Demokrasi mengenal prinsip trias politika untuk menciptakan sistem yang adil, bersih dan saling mengontrol. Trias politika adalah kekuasaan eksekutif-legislatif-yudikatif. Kekuasaan pemerintahan, pembuatan UU beserta pengawasan pelaksanaannya, dan kekuasaan pengadilan.
Tiga kekuasaan itu seharusnya dipegang oleh orang-orang berbeda supaya tidak menimbulkan konflik kepentingan yang merugikan rakyat dan memusatkan kekuasaan ke satu orang tertentu. Prakteknya, trias politika hanya berjalan dengan baik di negara maju dengan warga yang sudah terdidik. Di negara terbelakang, prakteknya selalu saja diselewengkan dan pelaku kekuasaan cenderung mencoba memegang tiga kekuasaan itu dalam kontrol satu orang.
Praktek yang dilakukan adalah dengan mengusahakan para anggota famili dari pemegang kekuasaan pemerintahan untuk duduk dalam posisi-posisi kunci di parlemen dan kekuasaan pengadilan. Baik itu anak penguasa itu, isterinya, menantu, besan, calon besan, paman, ipar, keluarga mertua, dan lain-lain. Pokoknya sebanyak mungkin anggota famili diberikan kedudukan dan posisi-posisi kunci. Tidak hanya di tiga kekuasaan itu, tapi bahkan meluas di kekuasaan-kekuasaan lainnya seperti militer, organisasi bisnis, organisasi keagamaan, dan lain-lain.
Praktek itu tidak kalah dari iklan mobil kijang yang bisa memuat papa, mama, kakak, adik, oma, opa, dan paman!
Manusia memang cenderung tidak pernah puas kalau memikirkan keinginan dan keserakahannya, terutama dalam hal kekuasaan. Maunya menguasai posisi tertinggi, sebanyak mungkin dan selama mungkin. Mungkin berpikirnya biar saja tidak memikirkan kesejahteraan rakyat, biar saja program dan kebijakan tidak jalan yang penting kekuasaan langgeng, uang masuk sebanyak mungkin supaya bisa membiayai ongkos politik, supaya bisa membangun istana pribadi, memperluas aset-aset dan famili kaya raya.

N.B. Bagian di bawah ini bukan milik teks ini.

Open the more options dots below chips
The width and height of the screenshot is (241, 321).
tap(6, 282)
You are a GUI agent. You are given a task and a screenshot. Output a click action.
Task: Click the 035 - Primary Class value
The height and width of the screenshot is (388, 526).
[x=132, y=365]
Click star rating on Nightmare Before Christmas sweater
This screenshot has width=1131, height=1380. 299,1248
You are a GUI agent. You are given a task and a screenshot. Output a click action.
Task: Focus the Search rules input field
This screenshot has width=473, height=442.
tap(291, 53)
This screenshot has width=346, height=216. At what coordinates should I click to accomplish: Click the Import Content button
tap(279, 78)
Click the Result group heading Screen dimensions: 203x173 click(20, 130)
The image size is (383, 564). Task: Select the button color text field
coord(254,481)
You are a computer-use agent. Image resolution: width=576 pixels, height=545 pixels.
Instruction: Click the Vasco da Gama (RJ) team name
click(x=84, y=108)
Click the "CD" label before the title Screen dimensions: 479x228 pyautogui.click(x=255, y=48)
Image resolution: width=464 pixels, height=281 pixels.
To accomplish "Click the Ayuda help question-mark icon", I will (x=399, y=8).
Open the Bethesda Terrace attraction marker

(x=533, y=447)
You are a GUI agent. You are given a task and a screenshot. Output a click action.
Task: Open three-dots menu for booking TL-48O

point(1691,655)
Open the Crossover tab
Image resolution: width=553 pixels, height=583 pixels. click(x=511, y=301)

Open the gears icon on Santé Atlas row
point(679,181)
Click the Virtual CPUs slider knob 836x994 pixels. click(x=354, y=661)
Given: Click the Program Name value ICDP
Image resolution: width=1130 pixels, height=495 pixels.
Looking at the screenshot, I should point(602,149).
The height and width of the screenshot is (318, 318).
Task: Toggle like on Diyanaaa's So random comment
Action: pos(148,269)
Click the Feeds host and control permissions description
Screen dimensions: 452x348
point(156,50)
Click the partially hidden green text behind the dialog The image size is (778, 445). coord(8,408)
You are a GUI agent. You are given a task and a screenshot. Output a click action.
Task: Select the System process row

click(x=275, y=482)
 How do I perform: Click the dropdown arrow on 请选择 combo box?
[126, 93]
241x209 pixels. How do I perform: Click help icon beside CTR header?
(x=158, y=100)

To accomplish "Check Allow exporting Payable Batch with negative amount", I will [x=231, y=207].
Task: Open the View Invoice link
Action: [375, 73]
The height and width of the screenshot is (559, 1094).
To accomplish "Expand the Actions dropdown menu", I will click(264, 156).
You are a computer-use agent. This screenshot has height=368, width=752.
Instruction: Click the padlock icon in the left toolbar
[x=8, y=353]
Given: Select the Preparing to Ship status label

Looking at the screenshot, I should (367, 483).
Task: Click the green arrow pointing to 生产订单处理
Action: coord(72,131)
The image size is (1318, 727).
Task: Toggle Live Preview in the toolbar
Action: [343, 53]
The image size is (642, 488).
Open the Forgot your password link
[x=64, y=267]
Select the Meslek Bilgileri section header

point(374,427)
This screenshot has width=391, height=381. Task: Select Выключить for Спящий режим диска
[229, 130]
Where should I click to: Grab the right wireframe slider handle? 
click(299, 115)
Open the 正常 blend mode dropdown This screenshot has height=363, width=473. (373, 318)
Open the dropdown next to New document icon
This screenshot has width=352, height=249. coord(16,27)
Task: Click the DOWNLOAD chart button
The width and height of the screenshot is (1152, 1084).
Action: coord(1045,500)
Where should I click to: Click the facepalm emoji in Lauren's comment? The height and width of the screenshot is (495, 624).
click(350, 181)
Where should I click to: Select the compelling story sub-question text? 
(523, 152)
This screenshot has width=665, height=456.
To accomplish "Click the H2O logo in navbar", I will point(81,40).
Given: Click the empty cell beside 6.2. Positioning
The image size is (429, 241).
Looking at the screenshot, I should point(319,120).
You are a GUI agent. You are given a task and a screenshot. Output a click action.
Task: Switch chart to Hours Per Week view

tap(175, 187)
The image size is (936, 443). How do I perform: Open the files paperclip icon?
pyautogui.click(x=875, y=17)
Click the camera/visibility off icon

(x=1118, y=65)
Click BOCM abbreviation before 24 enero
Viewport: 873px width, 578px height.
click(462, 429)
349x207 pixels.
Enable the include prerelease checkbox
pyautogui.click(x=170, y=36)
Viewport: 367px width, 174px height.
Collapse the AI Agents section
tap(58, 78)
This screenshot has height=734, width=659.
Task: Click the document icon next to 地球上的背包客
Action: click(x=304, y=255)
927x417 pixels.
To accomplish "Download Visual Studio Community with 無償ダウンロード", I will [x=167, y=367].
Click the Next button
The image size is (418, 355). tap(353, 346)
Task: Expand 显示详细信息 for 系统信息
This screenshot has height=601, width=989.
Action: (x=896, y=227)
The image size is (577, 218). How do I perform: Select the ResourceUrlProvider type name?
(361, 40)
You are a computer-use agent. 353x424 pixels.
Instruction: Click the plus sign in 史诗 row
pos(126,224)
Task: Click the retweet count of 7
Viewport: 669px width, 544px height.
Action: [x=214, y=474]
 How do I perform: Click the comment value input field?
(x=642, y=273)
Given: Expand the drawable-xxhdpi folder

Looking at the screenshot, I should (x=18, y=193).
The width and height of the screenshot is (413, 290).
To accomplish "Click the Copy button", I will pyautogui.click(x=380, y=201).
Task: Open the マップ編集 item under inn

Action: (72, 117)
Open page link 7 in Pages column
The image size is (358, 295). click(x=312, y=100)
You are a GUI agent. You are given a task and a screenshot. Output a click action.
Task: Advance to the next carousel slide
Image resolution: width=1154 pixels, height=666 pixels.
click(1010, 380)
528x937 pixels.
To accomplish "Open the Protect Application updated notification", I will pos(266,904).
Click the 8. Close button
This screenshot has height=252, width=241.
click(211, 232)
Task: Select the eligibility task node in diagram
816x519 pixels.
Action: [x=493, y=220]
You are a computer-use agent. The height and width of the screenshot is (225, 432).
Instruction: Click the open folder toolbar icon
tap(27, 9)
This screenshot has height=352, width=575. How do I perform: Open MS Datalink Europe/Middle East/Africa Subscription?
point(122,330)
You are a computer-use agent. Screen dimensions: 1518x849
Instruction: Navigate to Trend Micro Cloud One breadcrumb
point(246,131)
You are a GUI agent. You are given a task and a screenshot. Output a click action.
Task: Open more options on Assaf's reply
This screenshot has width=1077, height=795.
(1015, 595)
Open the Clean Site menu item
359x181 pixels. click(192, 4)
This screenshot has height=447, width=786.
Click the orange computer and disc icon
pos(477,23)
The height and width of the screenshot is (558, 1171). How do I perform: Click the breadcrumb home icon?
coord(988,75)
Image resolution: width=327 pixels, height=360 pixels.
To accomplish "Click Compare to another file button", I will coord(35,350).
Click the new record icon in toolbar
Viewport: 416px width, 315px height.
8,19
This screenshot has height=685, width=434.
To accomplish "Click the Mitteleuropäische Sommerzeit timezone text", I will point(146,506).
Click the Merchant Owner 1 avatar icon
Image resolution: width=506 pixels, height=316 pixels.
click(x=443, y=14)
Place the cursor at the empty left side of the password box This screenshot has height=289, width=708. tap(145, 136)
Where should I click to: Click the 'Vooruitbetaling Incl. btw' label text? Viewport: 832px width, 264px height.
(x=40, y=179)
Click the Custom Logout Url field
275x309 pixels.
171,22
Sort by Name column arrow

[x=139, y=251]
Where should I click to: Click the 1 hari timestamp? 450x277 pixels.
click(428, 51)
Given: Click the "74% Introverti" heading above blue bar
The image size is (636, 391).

Mereka bisa saja mengumbar keinginan dan keserakahan dengan berbagai justifikasi dan alasan pembenaran, tapi sebagai rakyat kita tidak boleh terbodohkan. Kalau sudah waktunya dan situasi sudah keterlaluan, Tuhan akan memberi jalan perubahan menuju kebaikan.
Kita bandingkan dengan kenegarawanan pemimpin kita jaman dulu. Lihat saja Sultan HB IX, yang justru mau menyerahkan kerajaannya kepada satu negara kesatuan Republik Indonesia! Dengan demikian yang tadinya beliau memimpin dan memegang kekuasaan tertinggi kerajaan, menjadi hanya sebagai gubernur di negara RI! Betapa mulianya beliau, jauh dari kualitas para pemimpin sekarang!
Praktek yang diselewengkan, trias politika tidak dipegang oleh kekuasaan yang benar-benar saling independen, tapi dipegang oleh para anggota famili!
Kalau di sebuah negara demokrasi ternyata kekuasaan-kekuasaan kunci itu sudah dipegang oleh satu famili tertentu, maka sebenarnya tidak ada lagi demokrasi yang efektif di negara itu. Demokrasi sudah terdistorsi!